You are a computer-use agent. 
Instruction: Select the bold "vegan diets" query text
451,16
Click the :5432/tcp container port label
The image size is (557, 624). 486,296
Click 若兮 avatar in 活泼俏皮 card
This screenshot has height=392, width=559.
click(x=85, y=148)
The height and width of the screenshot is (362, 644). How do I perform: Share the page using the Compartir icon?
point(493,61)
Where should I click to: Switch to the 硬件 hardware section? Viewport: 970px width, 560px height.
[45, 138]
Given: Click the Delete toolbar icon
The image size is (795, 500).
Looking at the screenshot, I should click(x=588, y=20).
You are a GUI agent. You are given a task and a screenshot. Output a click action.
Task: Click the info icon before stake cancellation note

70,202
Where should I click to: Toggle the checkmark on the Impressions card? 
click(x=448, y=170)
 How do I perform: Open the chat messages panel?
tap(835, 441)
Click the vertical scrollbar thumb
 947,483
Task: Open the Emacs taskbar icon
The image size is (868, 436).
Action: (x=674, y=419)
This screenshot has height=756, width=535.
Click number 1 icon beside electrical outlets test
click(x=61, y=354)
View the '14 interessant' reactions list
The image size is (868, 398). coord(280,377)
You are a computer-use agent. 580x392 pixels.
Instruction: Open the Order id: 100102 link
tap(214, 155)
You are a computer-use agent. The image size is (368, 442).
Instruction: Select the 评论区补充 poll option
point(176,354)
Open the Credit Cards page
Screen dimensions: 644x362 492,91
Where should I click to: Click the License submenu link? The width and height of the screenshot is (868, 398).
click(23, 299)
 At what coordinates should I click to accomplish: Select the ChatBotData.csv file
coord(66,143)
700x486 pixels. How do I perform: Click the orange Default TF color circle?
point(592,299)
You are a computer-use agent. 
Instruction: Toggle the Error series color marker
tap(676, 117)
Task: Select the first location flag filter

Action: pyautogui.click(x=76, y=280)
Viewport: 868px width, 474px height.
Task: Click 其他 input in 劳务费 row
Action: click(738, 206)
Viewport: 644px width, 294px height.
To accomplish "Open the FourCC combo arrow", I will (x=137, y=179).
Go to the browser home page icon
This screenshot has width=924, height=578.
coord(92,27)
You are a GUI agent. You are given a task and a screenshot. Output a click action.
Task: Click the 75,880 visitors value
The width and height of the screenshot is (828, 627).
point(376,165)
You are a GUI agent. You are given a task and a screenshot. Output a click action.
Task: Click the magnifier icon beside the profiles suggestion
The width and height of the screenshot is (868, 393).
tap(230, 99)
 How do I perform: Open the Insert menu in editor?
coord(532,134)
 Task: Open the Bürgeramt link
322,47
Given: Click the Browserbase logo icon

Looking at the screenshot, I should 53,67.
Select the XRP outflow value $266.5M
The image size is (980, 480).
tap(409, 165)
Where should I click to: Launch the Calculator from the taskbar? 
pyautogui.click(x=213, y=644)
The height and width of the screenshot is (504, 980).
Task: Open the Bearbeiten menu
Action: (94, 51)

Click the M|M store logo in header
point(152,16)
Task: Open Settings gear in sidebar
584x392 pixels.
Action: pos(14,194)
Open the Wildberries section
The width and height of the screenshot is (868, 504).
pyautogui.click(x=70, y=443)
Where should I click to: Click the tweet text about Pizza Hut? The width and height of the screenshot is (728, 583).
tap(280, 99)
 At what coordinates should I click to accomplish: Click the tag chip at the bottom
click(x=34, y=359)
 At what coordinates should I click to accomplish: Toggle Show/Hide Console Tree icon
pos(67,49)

----

**THE PROBLEM**: Produce an exact copy of all the records.

**ANSWER TO THIS TASK**:
You are a computer-use agent. 
Instruction: Select the bold "vegan diets" query text
451,16
Click the :5432/tcp container port label
The image size is (557, 624). 486,296
Click 若兮 avatar in 活泼俏皮 card
This screenshot has height=392, width=559.
click(x=85, y=148)
The height and width of the screenshot is (362, 644). How do I perform: Share the page using the Compartir icon?
point(493,61)
Where should I click to: Switch to the 硬件 hardware section? Viewport: 970px width, 560px height.
[45, 138]
Given: Click the Delete toolbar icon
The image size is (795, 500).
Looking at the screenshot, I should click(x=588, y=20).
You are a GUI agent. You are given a task and a screenshot. Output a click action.
Task: Click the info icon before stake cancellation note

70,202
Where should I click to: Toggle the checkmark on the Impressions card? 
click(x=448, y=170)
 How do I perform: Open the chat messages panel?
tap(835, 441)
Click the vertical scrollbar thumb
 947,483
Task: Open the Emacs taskbar icon
The image size is (868, 436).
Action: (x=674, y=419)
This screenshot has height=756, width=535.
Click number 1 icon beside electrical outlets test
click(x=61, y=354)
View the '14 interessant' reactions list
The image size is (868, 398). coord(280,377)
You are a computer-use agent. 580x392 pixels.
Instruction: Open the Order id: 100102 link
tap(214, 155)
You are a computer-use agent. The image size is (368, 442).
Instruction: Select the 评论区补充 poll option
point(176,354)
Open the Credit Cards page
Screen dimensions: 644x362 492,91
Where should I click to: Click the License submenu link? The width and height of the screenshot is (868, 398).
click(23, 299)
 At what coordinates should I click to accomplish: Select the ChatBotData.csv file
coord(66,143)
700x486 pixels. How do I perform: Click the orange Default TF color circle?
point(592,299)
You are a computer-use agent. 
Instruction: Toggle the Error series color marker
tap(676, 117)
Task: Select the first location flag filter

Action: pyautogui.click(x=76, y=280)
Viewport: 868px width, 474px height.
Task: Click 其他 input in 劳务费 row
Action: click(738, 206)
Viewport: 644px width, 294px height.
To accomplish "Open the FourCC combo arrow", I will (x=137, y=179).
Go to the browser home page icon
This screenshot has width=924, height=578.
coord(92,27)
You are a GUI agent. You are given a task and a screenshot. Output a click action.
Task: Click the 75,880 visitors value
The width and height of the screenshot is (828, 627).
point(376,165)
You are a GUI agent. You are given a task and a screenshot. Output a click action.
Task: Click the magnifier icon beside the profiles suggestion
The width and height of the screenshot is (868, 393).
tap(230, 99)
 How do I perform: Open the Insert menu in editor?
coord(532,134)
 Task: Open the Bürgeramt link
322,47
Given: Click the Browserbase logo icon

Looking at the screenshot, I should 53,67.
Select the XRP outflow value $266.5M
The image size is (980, 480).
tap(409, 165)
Where should I click to: Launch the Calculator from the taskbar? 
pyautogui.click(x=213, y=644)
The height and width of the screenshot is (504, 980).
Task: Open the Bearbeiten menu
Action: (94, 51)

Click the M|M store logo in header
point(152,16)
Task: Open Settings gear in sidebar
584x392 pixels.
Action: pos(14,194)
Open the Wildberries section
The width and height of the screenshot is (868, 504).
pyautogui.click(x=70, y=443)
Where should I click to: Click the tweet text about Pizza Hut? The width and height of the screenshot is (728, 583).
tap(280, 99)
 At what coordinates should I click to accomplish: Click the tag chip at the bottom
click(x=34, y=359)
 At what coordinates should I click to accomplish: Toggle Show/Hide Console Tree icon
pos(67,49)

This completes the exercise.